Kein Fenster zur Seele

Darf man sich darüber beklagen, wenn der Gesprächspartner eine Sonnenbrille trägt?

»Jetzt im Sommer ist wieder Hochzeit von Sonnenbrillen, oft stark verdunkelt oder auch verspiegelt. Leider nehmen viele Sonnenbrillenträger sie auch im Gespräch nicht ab, ohne zu bemerken, dass dies eine Distanz zum Gegenüber herstellt. Darf ich sie darauf aufmerksam machen und sie bitten, die Sonnenbrille im Gespräch abzunehmen, oder ist dies nicht angebracht?« Georg L., Freising

Es ist vermutlich eine der reizvollsten – und bekanntesten – kleinen Gesten der Filmgeschichte. Als Holly Golightly zieht Audrey Hepburn in Frühstück bei Tiffany ihre Sonnenbrille nach unten und blickt mit großen Rehaugen über deren Rand. Die Bewegung kommt im Film mehrfach vor und scheint etwas über das Wesen der Figur Holly Golightly zu verraten: Die dunkle Sonnenbrille dient als Schutz der verletzlichen Holly, die sich dennoch in diesen Momenten öffnet. Zugleich gibt die Geste dem Regisseur Blake Edwards die Möglichkeit, Hollys Blick nicht nur zu zeigen, sondern die Aufmerksamkeit der Zuschauer gezielt darauf zu lenken.

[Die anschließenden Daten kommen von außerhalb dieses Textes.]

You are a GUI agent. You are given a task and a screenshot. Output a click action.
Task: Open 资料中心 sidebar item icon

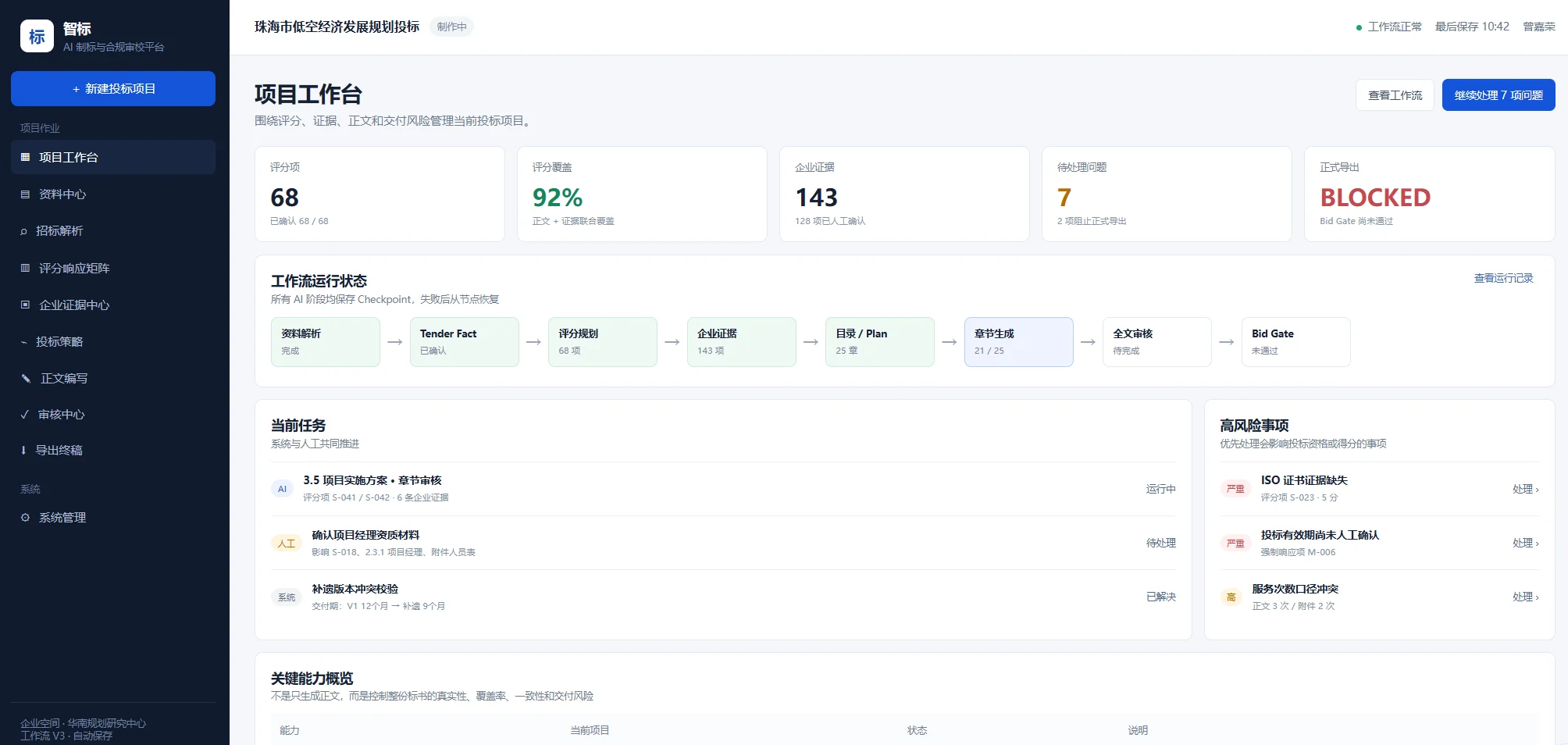[113, 194]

Dieser Blick auf Blick und Augenmimik bleibt dem Gegenüber verwehrt, wenn jemand während einer Unterhaltung die Sonnenbrille aufbehält. Weil die- oder derjenige sich dadurch sowohl real als auch symbolisch abschottet, ist das einem tieferen Gespräch in der Tat abträglich. Wobei die Betonung auf »tieferen« liegt. Ich würde das Entbrillungsgebot nämlich nicht so absolut sehen. Es spricht wenig dagegen, sich mit dunklen Gläsern über einem Drink auf der Terrasse im Smalltalk zu üben oder entspannt zu plaudern. Und in der gleißenden Mittagssonne bringt es auch einem guten Gespräch wenig, wenn man die Sonnenbrille abnimmt, nur um mit zusammengekniffenen Augenschlitzen noch weniger voneinander zu sehen.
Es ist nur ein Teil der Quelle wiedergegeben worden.